### TASK DIRECTIONS
Copy the records word for word from their first line through the line that contains "(1294, 783).", and stop there.

-------- SOURCE DATA --------

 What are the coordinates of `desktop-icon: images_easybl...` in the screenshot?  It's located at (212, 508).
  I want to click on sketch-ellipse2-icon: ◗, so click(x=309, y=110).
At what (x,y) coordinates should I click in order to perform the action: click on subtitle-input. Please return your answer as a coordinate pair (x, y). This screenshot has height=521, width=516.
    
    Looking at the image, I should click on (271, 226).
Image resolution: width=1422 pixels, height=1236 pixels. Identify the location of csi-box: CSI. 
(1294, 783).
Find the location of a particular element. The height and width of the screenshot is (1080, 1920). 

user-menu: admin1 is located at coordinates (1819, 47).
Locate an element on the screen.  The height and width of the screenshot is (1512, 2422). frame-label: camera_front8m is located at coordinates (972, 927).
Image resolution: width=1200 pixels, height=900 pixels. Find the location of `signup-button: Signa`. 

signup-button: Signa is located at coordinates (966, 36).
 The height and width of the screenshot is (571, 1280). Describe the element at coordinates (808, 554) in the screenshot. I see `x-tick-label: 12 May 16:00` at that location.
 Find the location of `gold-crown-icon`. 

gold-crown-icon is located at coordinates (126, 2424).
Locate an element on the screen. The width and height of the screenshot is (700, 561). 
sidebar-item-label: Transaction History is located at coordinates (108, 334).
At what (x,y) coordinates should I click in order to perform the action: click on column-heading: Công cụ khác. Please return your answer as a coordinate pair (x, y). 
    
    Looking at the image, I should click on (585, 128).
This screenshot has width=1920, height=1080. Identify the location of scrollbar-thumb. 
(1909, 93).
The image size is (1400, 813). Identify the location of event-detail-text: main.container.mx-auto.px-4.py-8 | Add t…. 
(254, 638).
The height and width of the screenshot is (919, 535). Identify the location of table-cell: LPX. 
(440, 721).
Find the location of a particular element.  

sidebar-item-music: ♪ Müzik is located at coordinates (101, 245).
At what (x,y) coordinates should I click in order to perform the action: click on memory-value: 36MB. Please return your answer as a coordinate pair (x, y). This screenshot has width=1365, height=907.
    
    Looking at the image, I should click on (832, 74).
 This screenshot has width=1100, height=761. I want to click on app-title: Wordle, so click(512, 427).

--------

### ANSWER SECTION
 What are the coordinates of `desktop-icon: images_easybl...` in the screenshot?  It's located at (212, 508).
  I want to click on sketch-ellipse2-icon: ◗, so click(x=309, y=110).
At what (x,y) coordinates should I click in order to perform the action: click on subtitle-input. Please return your answer as a coordinate pair (x, y). This screenshot has height=521, width=516.
    
    Looking at the image, I should click on (271, 226).
Image resolution: width=1422 pixels, height=1236 pixels. Identify the location of csi-box: CSI. 
(1294, 783).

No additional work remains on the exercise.